“Botanical Resurgence” Art Exhibit Comes to Stifel Fine Arts Center in Wheeling

Art and science merge in the creation of botanical art, an ancient art form that documents and celebrates plant diversity.

“Botanical Resurgence” features 100 drawings and paintings in a variety of media by 12 members of the Allegheny Highlands Botanical Art Society (AHBAS). Works of art capture the aesthetic beauty and personality of plants as well as the details of anatomy.

This exhibit aims to increase appreciation and understanding of plant diversity, native plant ecology and conservation of our natural resources.

“Botanical Resurgence” is on display at Stifel Fine Arts Center in Wheeling through August 27.

Opening Reception Sunday, July 17

Join us from 1-3pm Sunday, July 17 for a free opening reception. View the exhibit, meet the artists, observe artist demonstrations, and enjoy light refreshments.

Observe beautiful images, admire the skill and creativity of artists, and connect with nature!

Botanical Art Combines Science & Art

For centuries, prior to the invention of photography, scientists, physicians, and explorers relied on detailed illustrations to identify and analyze plants. However, our fascination with plants and flowers stretches beyond the scientific scope of the artform. The botanical world is visually captivating and full of wonder, making it a popular subject for artists and viewers alike.

To create realistic botanical images, artists must possess expertise in classical artistic techniques along with scientific knowledge.

“On the artistic side of it, keen observation skills, a steady hand and an extremely good understanding of composition, color theory, the value scale and contrast are necessary for botanical illustration,” said Rasmussen. “On the scientific side of it, understanding the parts of the plant as well as how those parts connect to each other is necessary.”

She explained illustrators must identify the specific Latin name as well as the common name of a plant they are illustrating. Most artists work while observing live specimens.

While illustrations contain botanically accurate details, the personal expression of the artist is also incorporated into the works.

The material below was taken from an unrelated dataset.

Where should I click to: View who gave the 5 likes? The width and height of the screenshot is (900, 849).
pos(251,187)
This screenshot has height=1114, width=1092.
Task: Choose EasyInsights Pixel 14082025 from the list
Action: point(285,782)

Artwork by Stephanie Lind.

Rasmussen said each artist has a unique way of representing the botanical world. “Some of the differences are in the composition style. Others are in the use of color. Some are in the way the medium is used, but you will definitely see each artist’s style in their work.”

Featured Artists

In addition to Rasmussen, other AHBAS members featured in the exhibit are Marian Atkins, Holly R. Dobkin, Weldon Doran, Melissa Fabian, Raana Flemm, James Hansotte, Anita Jones, Stephanie Lind, Brenda Nemeth, Catherine Park, and Sue Ralston.

About the AHBAS

AHBAS, a regional chapter of the American Society of Botanical Artists (ASBA), is based in Pittsburgh, with members from Western Pennsylvania, Eastern Ohio, and West Virginia.

Through their annual flora project and local exhibitions, the chapter strives to educate the public on plant diversity, native plant ecology, and conservation. Members use many types of media such as watercolor, graphite, colored pencils, and printmaking.

Nature Journaling Workshop July 30

A Nature Journaling Workshop, taught by AHBAS member Melissa Fabian, takes place July 30 in conjunction with the exhibit. Participants explore nature journaling formats by various artists and try techniques such as quick sketching, sketching movement and adding color.

Artwork by Melissa Fabian.

The workshop is open to ages 13 and up and takes place from noon-3pm Saturday, July 30 on the nature trail at the Schrader Environmental Education Center in Oglebay Park. Register online or call 304-242-7700.

Gallery Hours

Sponsored by United Bank, “Botanical Resurgence” is on display at Stifel Fine Arts Center through August 27 and can be viewed free of change from 9 a.m. – 5 p.m. Monday through Friday and 10 a.m. – 4 p.m. Saturdays.  Evening hours are dependent on classes and special events.

Artwork by lisa rasmussen.

About Stifel Fine Arts Center

Housed in the historic Edemar Mansion and part of the non-profit Oglebay Institute, Stifel Fine Arts Center is a public arts center with galleries, classrooms, and performance space. It serves as a gathering place for artists, emerging artists, art lovers, students, educators, and families – connecting and engaging the community in creative pursuits.